In view of the complicating factors that may arise in an emergency, it is impossible to establish simple rules to cover all situations of a radiation emergency. However most emergencies will probably be of the following types:

  • Explosion in or near radioactive material (RAM) use area
  • Fire in or near RAM use area
  • Overexposure of radiation to personnel
  • Injury to personnel involving RAM
  • Loss of a radioactive material
  • Vehicular accident during transport of RAM

In all of the above examples, the primary concern must always be the protection of personnel from radiation hazards. Confinement of any possible contamination or resultant radiation to the immediate environment of the accident should be a secondary concern.

Emergency Procedures – General

  • Notify all persons in the lab of the incident.
  • Instruct everyone not involved with the incident to stay away from the immediate area, but not to leave the lab, (unless the situation presents an immediate threat to safety or health, such as a fire or toxic atmosphere.). This is to prevent the spread of any potential radiological contamination.
  • If there is fire or toxic atmosphere, immediately notify Campus Safety at extension 111, 2222 or dial (860) 439-2222. Campus Safety will request assistance from the New London Fire Department. (See "Fire or Explosion" below.) Otherwise;
  • Notify the Director of Environmental Health & Safety at extension 2252, or dial (860) 439-2252. 2252.
  • Any incident notification to the NRC and State Department of Health required by regulation will be made by the RSO and the President of the College within the required time following the incident.
  • The Radiation Use Program, Policy and Procedures Manual describes procedures for all aspects of the College's radiation use program.

 Fire or Explosion

  • Pull the alarm to evacuate the building.
  • Attempt to extinguish any fires if a radiation hazard is not immediately present. Do not attempt to fight a fire unless it can be done safely, with an escape route available.

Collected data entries
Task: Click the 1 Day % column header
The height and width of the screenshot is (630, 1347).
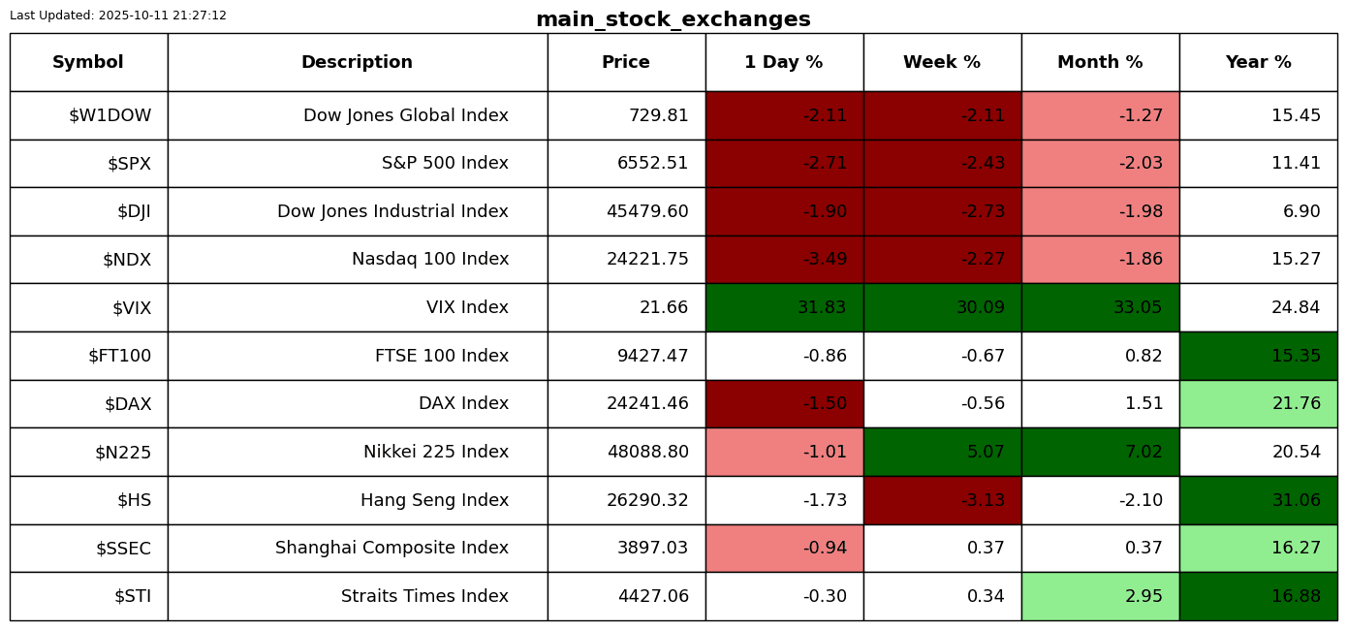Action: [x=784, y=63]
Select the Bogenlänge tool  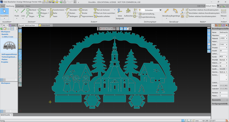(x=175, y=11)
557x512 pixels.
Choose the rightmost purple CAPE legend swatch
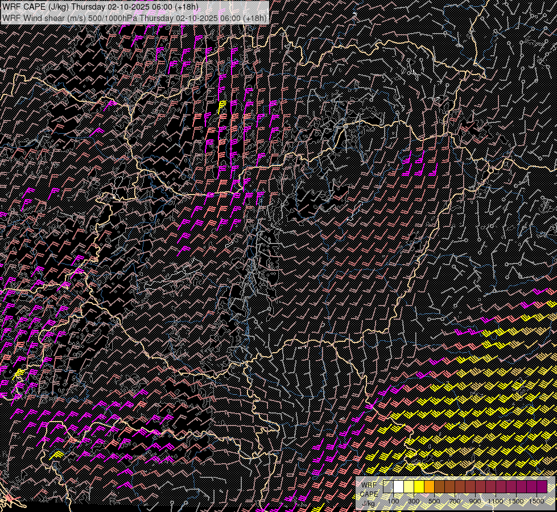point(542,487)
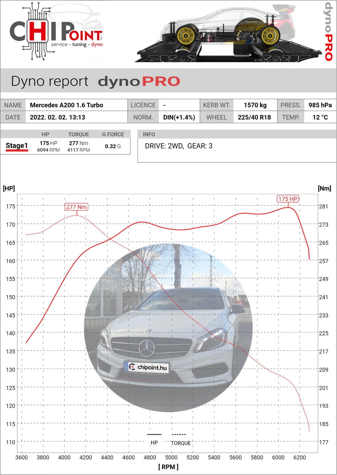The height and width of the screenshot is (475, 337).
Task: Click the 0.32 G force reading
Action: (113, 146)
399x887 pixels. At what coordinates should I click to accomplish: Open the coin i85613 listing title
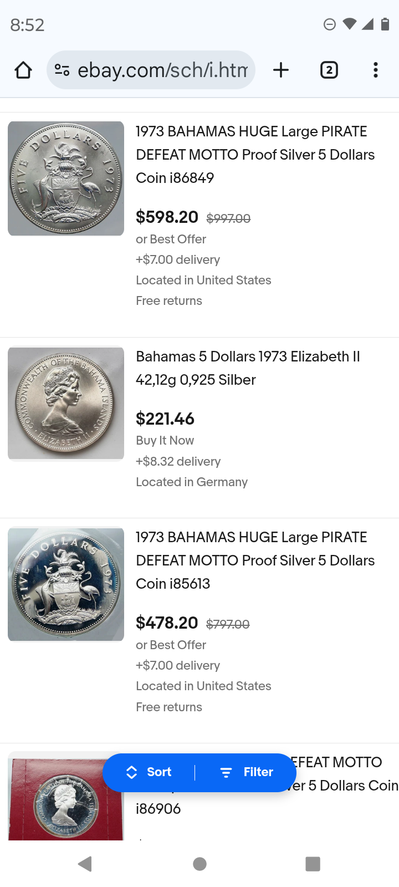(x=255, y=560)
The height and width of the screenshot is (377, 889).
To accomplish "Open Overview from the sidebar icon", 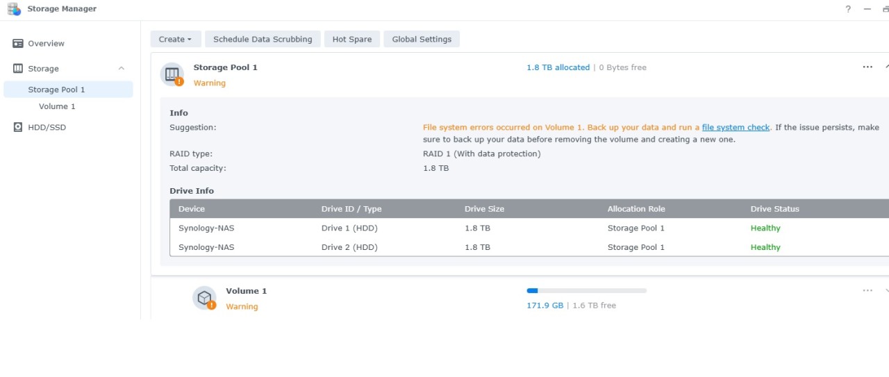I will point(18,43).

◆ **The problem**: Rewrite the stretch of the radiation emergency text from "Emergency Procedures –" through "potential radiological contamination.", switching "lab" to "laboratory".

◆ **Task solution**:
Emergency Procedures – General

  • Notify all persons in the laboratory of the incident.
  • Instruct everyone not involved with the incident to stay away from the immediate area, but not to leave the laboratory, (unless the situation presents an immediate threat to safety or health, such as a fire or toxic atmosphere.). This is to prevent the spread of any potential radiological contamination.